A Guide on How to Choose Your Gaming Motherboard
by Stephen P
At the core of any good gaming PC is its motherboard, and it can be tricky to figure out which motherboard would be best for your needs. While a CPU can be thought of as the brains of the operation, the motherboard is more like the central nervous system of your gaming rig. With the seemingly endless range of models out there, it might seem overwhelming when trying to figure out the right one for your system. We have done the key research to help you understand what goes into choosing an ideal gaming motherboard.
While you don’t necessarily need an overly pricy motherboard to get the job done, you’ll ideally want to avoid cheaper models to ensure you aren’t missing out on any key features.
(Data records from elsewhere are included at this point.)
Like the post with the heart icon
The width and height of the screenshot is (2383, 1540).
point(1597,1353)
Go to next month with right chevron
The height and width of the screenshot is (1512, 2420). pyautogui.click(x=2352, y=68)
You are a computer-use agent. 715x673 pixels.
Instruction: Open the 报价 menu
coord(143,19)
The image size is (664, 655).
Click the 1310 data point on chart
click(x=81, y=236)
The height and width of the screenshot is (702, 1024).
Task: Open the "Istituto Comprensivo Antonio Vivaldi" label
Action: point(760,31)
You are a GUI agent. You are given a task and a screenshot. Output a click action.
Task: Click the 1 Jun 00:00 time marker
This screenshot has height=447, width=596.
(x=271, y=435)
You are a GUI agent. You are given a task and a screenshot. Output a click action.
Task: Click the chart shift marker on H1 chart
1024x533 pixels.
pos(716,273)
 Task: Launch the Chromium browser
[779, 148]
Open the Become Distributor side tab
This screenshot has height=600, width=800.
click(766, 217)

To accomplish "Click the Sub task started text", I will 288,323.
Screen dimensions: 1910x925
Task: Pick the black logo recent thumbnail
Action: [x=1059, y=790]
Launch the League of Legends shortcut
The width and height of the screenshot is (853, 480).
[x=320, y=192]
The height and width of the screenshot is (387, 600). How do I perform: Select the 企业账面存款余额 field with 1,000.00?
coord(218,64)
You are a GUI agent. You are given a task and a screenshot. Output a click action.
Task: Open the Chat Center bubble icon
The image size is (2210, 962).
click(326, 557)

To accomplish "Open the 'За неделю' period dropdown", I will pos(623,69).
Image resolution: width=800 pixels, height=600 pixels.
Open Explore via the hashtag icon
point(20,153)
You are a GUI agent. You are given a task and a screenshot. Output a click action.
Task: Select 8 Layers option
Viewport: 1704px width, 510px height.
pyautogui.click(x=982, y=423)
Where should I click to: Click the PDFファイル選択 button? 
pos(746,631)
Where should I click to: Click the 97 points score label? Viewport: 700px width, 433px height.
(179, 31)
Generally speaking, anything in the ballpark of $100 – 150 is likely to be ideal for a mid-range system. If you’re building with a powerful CPU like an Intel i9 or AMD Ryzen 9, you’re naturally going to want to pay a little extra for a more appropriate board.
Otherwise referred to as its form factor, a motherboard’s size will come in one of four main types. The first of these is ATX, typically the standard size of a board. ATX motherboard will fit in any mid-tower or full tower case. Thanks to their size, they can offer a full range of features.
Next up is Micro ATX, also known as mATX, which is somewhat smaller than the ATX. This is ideal for smaller or more budget-minded builds. The smaller size naturally comes with the trade-off of features, along with fewer expansion slots and potentially fewer RAM slots. That said, many mATX boards will be more than sufficient for a gaming rig.
Mini ITX is the smallest motherboard available, at almost half of the size of the standard ATX. These can be tricky to work with and are only suitable for specifically compatible cases, so they are generally not recommended for first-time builds.
Finally, we have the Extended ATX, which is the largest size available. These are rarely used in typical builds and are often only preferred for dual-CPU, and Quad-GPU builds by only the most well-versed in PC building.
You’ll want to ensure that your motherboard is above all compatible with your components. The first consideration is the CPU socket type, with AMD often using AM4 sockets and Intel using LGA 1151 and LGA 1200 with their newest products. It’s imperative that you do this portion of the research in your own time to make sure you’re getting the right components for each other.
Another important consideration in purchasing a motherboard is that it will work with your chosen RAM modules. You must ensure that your board supports the specific RAM type, speed, and capacity.
The current standard type for RAM is DDR4, although older models may still rely on DDR3. We may also see DDR5 on the horizon, but that shouldn’t be too much of a concern right now. Motherboards will only ever support one RAM type. You would be best off purchasing DDR4 RAM in the current climate, and, therefore also a motherboard to match.
Depending on the speed of your RAM modules, you should also ensure that this speed is clearly stated in your motherboard’s list of supported RAM speeds. In some cases, you may see “OC” written after some of the listed speeds, meaning you will need to fiddle around in the BIOS a little to run the module at the desired speed.
If you want to run your PC on a lot of RAM, then make sure to check the maximum capacity of your motherboard. It’s rare to ever reach the maximum supported capacity of a board, but it’s always better to be safe than sorry. Also, think about the number of RAM slots you’ll need. It’s no good buying a board with only 2 slots if you’re looking to be running 4 sticks of RAM at once.
Aside from all of the core components, you may also want to spare a consideration for the brand of your motherboard. There are four main motherboard manufacturers known for their quality and reliability - Asus, Gigabyte, MSI, and ASRock. Unless you know your stuff, it’s a good idea to stick with a model from one of these brands, as you know you’ll be getting a good piece of equipment.
While there is much more to a motherboard than is covered here, the above factors are the main considerations to keep in mind. Using this overview as a baseline for your research, you should be in good stead for purchasing an ideal board for your gaming rig.